Strona:PL Karol May - Winnetou 01.djvu/205

Ta strona została uwierzytelniona.
—   191   —

Sprawa wzięła więc dość niebezpieczny obrót, ale mimoto byłbym mu dowiódł, że on mnie zastraszyć nie potrafi, gdyby Sam Hawkens nie był na tyle mądrym i nie rzucił mi ostrzegawczego spojrzenia, które przyprowadziło mnie do rozwagi. Wolałem więc zamilknąć.
Skrępowani Apacze leżeli dokoła ognia. Najprostszą rzeczą było zostawić ich tak, zwłaszcza że łatwo dałoby się było ich przypilnować. Ale Tangua chciał mi pokazać, że uważa ich rzeczywiście za swoją własność, oraz że może z nimi robić, co mu się podoba. Rozkazał więc, żeby poprzywiązywano ich do drzew w stojącej postawie.
Zlecenie jego wykonano i jak to sobie można łatwo wyobrazić, niezbyt łagodnie. Keiowehowie postępowali tak bezwzględnie, jak tylko umieli i starali się jeńcom sprawiać jak najwięcej bolu. Żaden z Apaczów nie drgnął przy tem na twarzy, bo wszyscy wychowani byli surowo i wyćwiczeni w znoszeniu bolu. Najwięcej przykrości wyrządzono obu wodzom, których więzy tak mocno ściągnięto, że im omal krew nie trysnęła z nabrzmiałych członków.
O tem nie było mowy, żeby który z jeńców mógł własną siłą wydobyć się z więzów i umknąć, a mimoto rozstawił Tangua czaty dokoła obozu.

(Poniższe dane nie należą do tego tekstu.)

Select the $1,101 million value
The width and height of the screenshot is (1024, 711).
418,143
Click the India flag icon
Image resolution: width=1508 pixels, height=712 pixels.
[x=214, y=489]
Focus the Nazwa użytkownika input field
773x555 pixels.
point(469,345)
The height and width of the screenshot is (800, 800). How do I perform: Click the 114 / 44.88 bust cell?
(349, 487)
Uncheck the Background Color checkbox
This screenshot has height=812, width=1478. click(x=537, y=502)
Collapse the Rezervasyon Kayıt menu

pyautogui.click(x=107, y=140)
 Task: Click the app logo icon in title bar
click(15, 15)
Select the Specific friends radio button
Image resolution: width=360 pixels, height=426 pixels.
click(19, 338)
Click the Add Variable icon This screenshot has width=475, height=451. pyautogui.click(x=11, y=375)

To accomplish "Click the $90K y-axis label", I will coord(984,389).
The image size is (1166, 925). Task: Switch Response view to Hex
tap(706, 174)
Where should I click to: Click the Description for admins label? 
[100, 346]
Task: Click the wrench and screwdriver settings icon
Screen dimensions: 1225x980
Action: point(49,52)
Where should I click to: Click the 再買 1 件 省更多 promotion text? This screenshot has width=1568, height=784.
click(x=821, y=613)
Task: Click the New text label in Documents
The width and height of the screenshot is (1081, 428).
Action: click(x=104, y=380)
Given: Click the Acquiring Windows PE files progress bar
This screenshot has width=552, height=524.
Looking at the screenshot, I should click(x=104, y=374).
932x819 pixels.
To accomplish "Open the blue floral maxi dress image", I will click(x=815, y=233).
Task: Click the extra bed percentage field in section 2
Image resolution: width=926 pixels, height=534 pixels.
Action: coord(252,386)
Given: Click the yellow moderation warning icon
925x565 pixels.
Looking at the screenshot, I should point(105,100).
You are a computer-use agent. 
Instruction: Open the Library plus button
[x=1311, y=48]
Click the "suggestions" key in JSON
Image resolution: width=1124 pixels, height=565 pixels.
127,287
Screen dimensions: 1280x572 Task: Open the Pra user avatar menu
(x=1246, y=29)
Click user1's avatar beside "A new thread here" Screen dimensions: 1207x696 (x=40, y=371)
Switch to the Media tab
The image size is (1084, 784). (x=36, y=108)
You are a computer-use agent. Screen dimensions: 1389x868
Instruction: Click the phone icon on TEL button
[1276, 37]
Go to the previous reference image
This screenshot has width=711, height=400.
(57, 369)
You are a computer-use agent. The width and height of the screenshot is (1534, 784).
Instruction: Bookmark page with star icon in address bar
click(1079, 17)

Rozniecony na nowo ogień płonął, jak wspomniałem, na wewnętrznym końcu ciągnącego się ku wodzie trawnika. Rozłożyliśmy się dokoła ognia, zamierzając nie dopuścić tutaj nikogo z Keiowehów, ponieważ to byłoby utrudniło, lub nawet uniemożliwiło uwolnienie Winnetou i jego ojca. Na szczęście nie przyszli do nas. Okazali się dla nas nieprzychylnymi zaraz z początku, a teraźniejsza moja sprzeczka z dowódcą tembardziej nie zmieniła ich usposobienia na lepsze. Zimne, pogardliwe niemal spojrzenia, jakie na nas rzucali, nie budziły bynajmniej zaufania, musieliśmy sobie powiedzieć, że dobrze będzie, jeżeli rozstaniemy się z nimi bez starcia.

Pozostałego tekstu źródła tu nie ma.